When Dan Whytock worked on a market stall selling furniture at the age of 14, he was simply looking for ways to make some ready cash.
‘Watch your head on the way in because our prices are low,’ he used to call to those passing the little stall in Hoddesdon, Hertfordshire.
Working ceaselessly before and after school brought more than expansion (he also started a clothing stall) and steady returns, it also unleashed Dan’s inner entrepreneur and led to him founding a business designed to save Britain’s high streets.
Dan, now 30, and his business partner Amanda Lowe, 50, run downyourhighstreet.co.uk – selling more than 100,000 products online, all sourced solely from independent retailers as far flung as Scotland and Ireland.
What makes them different from their competitors is that every business featured here – ranging from toyshops to shoe stores and clothing boutiques – has a bricks and mortar shopfront.
And a third of the products cannot be found on any other marketplace.
‘The idea is to put high street retailers back on the pedestal they enjoyed years ago, before online shopping ate away at their presence and their profits,’ says Dan, who founded the business with Amanda back in 2013, and launched it to the public in 2019.
Initially the pair came up with the idea of producing a magazine featuring local retailers.
But then they realised they could combine the best of both: offering high street independent retailers the chance to have an effortless online presence that would boost both their profile and their profitability on a commission-only basis.
‘Initially it was tricky to gain interest with retailers as contactless payments had just started to be accepted and they were just getting used to that, so the online transactional idea was a bit of a tough pitch,’ Dan recalls.
‘But we met with shop keepers and showed them the website we had built. The most important feedback was that it had to be cost-effective as independents are not cash rich. It also needed to save them time and not be a burden to their business model.’
In the first few years the pair successfully wooed 200 businesses, listing 15,000 products, while Amanda and her entrepeneurial uncle, Bernard Cook, supported the burgeoning enterprise financially.
Then, in 2019 they offered people the chance to invest via Crowdcube after first raising £100,000 through their own investor network.
Crowdcube allows people to invest in early-stage companies in return for an equity stake. For a company to go live on Crowdcube they have to pass a due-diligence process and supply proof of statements they’ve made on things such as revenue or the amount of customers they claim to have.
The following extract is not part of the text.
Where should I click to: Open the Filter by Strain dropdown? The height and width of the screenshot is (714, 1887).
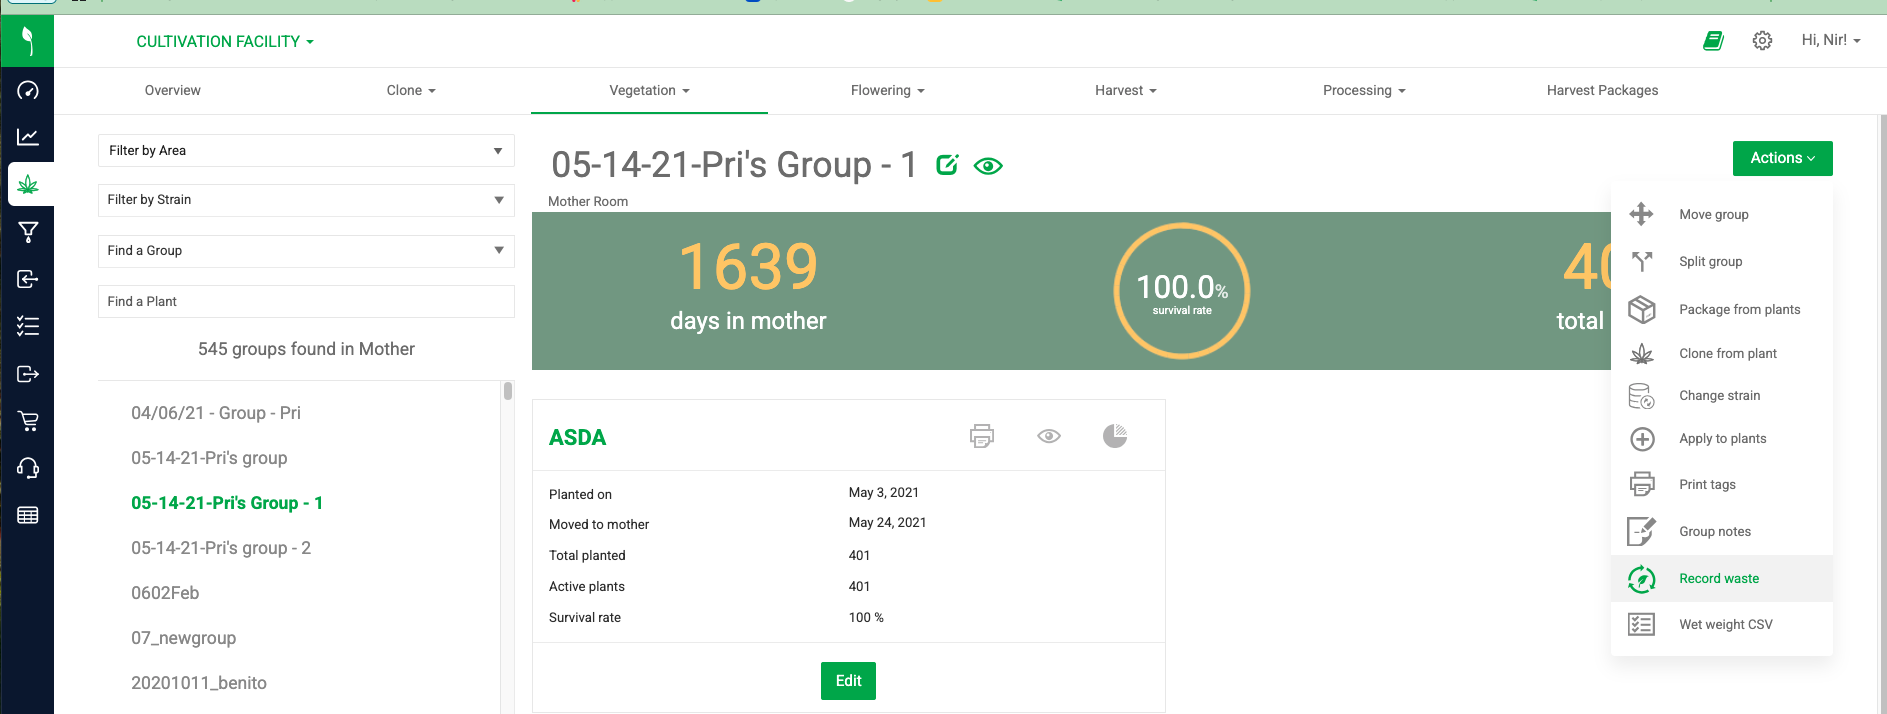(306, 200)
Downyourhighstreet.co.uk now has 135 investors who raised £261,020 – which helped the company improve its platform, rebrand and start marketing.
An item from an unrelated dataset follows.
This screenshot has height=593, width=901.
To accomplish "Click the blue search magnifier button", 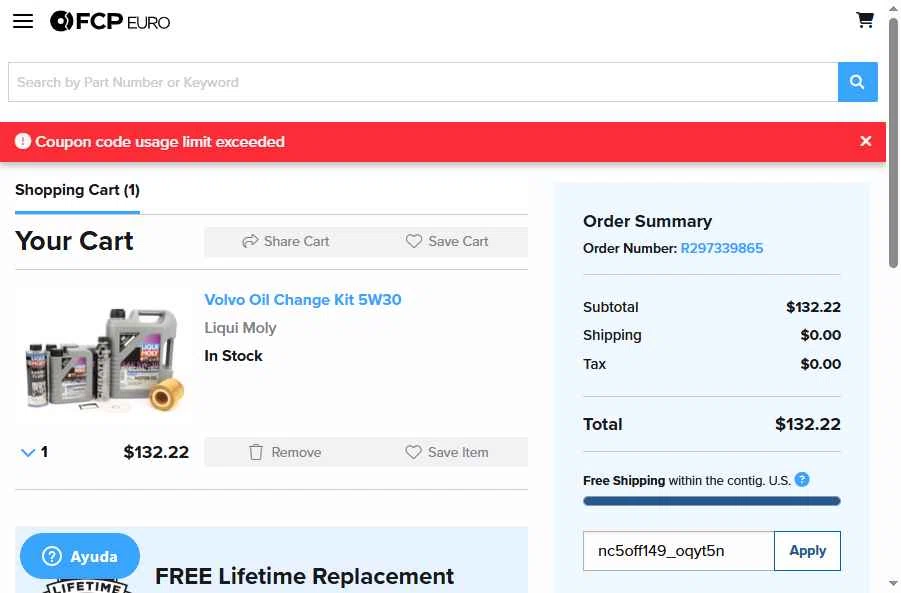I will pyautogui.click(x=857, y=82).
Today the company is supported by business leader Martin Newman, and is now looking for larger investment groups to further expand. Dan believes it can drive £10m of sales to small retailers in the next two years.
In the first 12 months downyourhighstreet.co.uk generated £279,635 sales for independent stores, jumping to a massive £1.2m in the second year, and has now launched three new categories – food and drink, sporting goods, workwear and PPE.
The company’s latest campaign is #THINKWHEREYOUSHOP, to encourage customers to look beyond the biggest online players in the market and support their local businesses.
Now the business is also working with local councils to create ‘E-towns’, which will sit alongside the website to promote regional, independent businesses by location.
‘We’ve gained fantastic support from Mark Heyes, ITV fashion stylist, who mentions us on TV and has featured our products on Lorraine,’ Dan says.
‘But we couldn’t have built the business without the financial commitment of Amanda and her uncle Bernard – he gave us amazing support and trust but sadly died just over a year ago.
‘It is incredible the way it’s taken off. But we do have a unique business model. The independent shop owners pay only a small commission on what they sell – there are no other fees – so it’s cost effective for them.
‘At the same time customers have the chance to buy unique goods and products that they often won’t find anywhere else.’